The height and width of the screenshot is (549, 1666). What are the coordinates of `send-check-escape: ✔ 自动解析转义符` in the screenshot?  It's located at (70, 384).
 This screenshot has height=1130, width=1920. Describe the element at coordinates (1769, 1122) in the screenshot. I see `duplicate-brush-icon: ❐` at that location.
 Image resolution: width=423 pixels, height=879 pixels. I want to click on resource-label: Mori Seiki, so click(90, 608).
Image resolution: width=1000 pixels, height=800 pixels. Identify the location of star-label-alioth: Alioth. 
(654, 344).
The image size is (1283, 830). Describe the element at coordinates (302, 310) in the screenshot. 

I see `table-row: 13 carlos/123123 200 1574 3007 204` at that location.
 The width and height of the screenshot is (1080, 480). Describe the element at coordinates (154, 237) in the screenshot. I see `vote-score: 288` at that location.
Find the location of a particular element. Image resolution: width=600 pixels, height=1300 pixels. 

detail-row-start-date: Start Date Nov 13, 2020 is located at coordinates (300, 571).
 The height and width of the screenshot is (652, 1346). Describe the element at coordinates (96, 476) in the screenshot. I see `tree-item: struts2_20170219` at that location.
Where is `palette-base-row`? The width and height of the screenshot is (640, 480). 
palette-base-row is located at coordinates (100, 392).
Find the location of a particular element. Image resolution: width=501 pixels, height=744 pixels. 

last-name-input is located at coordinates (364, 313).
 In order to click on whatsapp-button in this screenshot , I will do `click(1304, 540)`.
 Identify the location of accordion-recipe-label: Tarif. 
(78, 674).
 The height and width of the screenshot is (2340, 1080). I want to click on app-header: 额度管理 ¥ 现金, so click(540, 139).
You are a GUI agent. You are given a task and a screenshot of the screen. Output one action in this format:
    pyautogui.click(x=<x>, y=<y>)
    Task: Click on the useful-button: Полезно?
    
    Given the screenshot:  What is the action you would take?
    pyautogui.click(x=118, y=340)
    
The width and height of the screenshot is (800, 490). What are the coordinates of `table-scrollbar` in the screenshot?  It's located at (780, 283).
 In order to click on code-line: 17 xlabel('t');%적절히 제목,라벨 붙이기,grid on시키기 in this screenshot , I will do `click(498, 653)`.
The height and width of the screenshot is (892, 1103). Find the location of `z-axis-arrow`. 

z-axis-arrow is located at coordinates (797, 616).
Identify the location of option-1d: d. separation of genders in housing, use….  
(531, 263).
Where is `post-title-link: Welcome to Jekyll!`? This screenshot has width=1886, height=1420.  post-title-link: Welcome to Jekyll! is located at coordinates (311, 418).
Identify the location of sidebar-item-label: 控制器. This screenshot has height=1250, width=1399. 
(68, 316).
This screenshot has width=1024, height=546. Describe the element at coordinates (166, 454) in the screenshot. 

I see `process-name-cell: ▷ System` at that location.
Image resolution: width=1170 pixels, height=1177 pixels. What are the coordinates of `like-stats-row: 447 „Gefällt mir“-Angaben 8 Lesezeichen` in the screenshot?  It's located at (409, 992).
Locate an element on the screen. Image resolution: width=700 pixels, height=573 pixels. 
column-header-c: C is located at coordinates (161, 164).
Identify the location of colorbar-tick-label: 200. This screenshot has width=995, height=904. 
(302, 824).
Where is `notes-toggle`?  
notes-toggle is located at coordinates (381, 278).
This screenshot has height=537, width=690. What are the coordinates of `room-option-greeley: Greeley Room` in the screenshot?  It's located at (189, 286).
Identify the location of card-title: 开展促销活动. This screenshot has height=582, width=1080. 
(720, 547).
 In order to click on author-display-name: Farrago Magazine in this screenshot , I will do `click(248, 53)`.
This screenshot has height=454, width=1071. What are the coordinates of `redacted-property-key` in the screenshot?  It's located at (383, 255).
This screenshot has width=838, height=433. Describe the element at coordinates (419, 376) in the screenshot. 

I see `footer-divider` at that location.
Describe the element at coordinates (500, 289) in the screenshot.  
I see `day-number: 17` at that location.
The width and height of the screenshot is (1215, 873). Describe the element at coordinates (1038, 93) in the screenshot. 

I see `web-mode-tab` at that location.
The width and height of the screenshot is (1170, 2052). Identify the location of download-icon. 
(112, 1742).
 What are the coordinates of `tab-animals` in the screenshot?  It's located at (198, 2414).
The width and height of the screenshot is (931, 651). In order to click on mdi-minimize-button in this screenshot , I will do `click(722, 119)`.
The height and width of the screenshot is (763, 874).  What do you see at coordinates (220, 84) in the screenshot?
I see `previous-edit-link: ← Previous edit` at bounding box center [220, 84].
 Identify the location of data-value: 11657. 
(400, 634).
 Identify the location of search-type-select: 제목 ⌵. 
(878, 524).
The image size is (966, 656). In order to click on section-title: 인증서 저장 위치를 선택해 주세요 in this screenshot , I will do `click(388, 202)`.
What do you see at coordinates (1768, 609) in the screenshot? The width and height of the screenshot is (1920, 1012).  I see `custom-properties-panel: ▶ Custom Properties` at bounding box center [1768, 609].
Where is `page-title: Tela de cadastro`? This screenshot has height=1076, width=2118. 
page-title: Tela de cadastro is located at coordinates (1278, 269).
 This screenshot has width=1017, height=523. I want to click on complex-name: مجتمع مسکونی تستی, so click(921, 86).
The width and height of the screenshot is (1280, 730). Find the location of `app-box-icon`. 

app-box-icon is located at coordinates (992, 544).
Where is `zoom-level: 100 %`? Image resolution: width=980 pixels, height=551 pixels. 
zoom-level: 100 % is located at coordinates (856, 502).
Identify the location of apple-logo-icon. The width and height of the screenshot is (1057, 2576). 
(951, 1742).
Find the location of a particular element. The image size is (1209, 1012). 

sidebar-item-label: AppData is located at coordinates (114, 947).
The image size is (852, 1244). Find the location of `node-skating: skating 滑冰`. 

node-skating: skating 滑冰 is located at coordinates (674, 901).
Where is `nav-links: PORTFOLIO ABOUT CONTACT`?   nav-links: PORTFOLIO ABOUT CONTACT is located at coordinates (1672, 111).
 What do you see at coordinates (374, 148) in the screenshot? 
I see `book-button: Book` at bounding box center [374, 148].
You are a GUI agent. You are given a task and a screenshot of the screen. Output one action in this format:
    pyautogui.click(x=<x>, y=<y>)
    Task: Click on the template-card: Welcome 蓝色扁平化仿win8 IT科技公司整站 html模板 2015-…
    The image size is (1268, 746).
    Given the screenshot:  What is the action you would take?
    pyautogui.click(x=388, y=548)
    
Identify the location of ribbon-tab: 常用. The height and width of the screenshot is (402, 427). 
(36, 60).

ASSIGNED TASK =
Put every line from the one containing "has height=1076, width=2118." down to the end of the entries into a JSON list of strings, one string per line. Omit blank lines.

EXERCISE RESULT =
[
  "Where is `page-title: Tela de cadastro`? This screenshot has height=1076, width=2118. ",
  "page-title: Tela de cadastro is located at coordinates (1278, 269).",
  " This screenshot has width=1017, height=523. I want to click on complex-name: مجتمع مسکونی تستی, so click(921, 86).",
  "The width and height of the screenshot is (1280, 730). Find the location of `app-box-icon`. ",
  "app-box-icon is located at coordinates (992, 544).",
  "Where is `zoom-level: 100 %`? Image resolution: width=980 pixels, height=551 pixels. ",
  "zoom-level: 100 % is located at coordinates (856, 502).",
  "Identify the location of apple-logo-icon. The width and height of the screenshot is (1057, 2576). ",
  "(951, 1742).",
  "Find the location of a particular element. The image size is (1209, 1012). ",
  "sidebar-item-label: AppData is located at coordinates (114, 947).",
  "The image size is (852, 1244). Find the location of `node-skating: skating 滑冰`. ",
  "node-skating: skating 滑冰 is located at coordinates (674, 901).",
  "Where is `nav-links: PORTFOLIO ABOUT CONTACT`?   nav-links: PORTFOLIO ABOUT CONTACT is located at coordinates (1672, 111).",
  " What do you see at coordinates (374, 148) in the screenshot? ",
  "I see `book-button: Book` at bounding box center [374, 148].",
  "You are a GUI agent. You are given a task and a screenshot of the screen. Output one action in this format:",
  "    pyautogui.click(x=<x>, y=<y>)",
  "    Task: Click on the template-card: Welcome 蓝色扁平化仿win8 IT科技公司整站 html模板 2015-…",
  "    The image size is (1268, 746).",
  "    Given the screenshot:  What is the action you would take?",
  "    pyautogui.click(x=388, y=548)",
  "Identify the location of ribbon-tab: 常用. The height and width of the screenshot is (402, 427). ",
  "(36, 60)."
]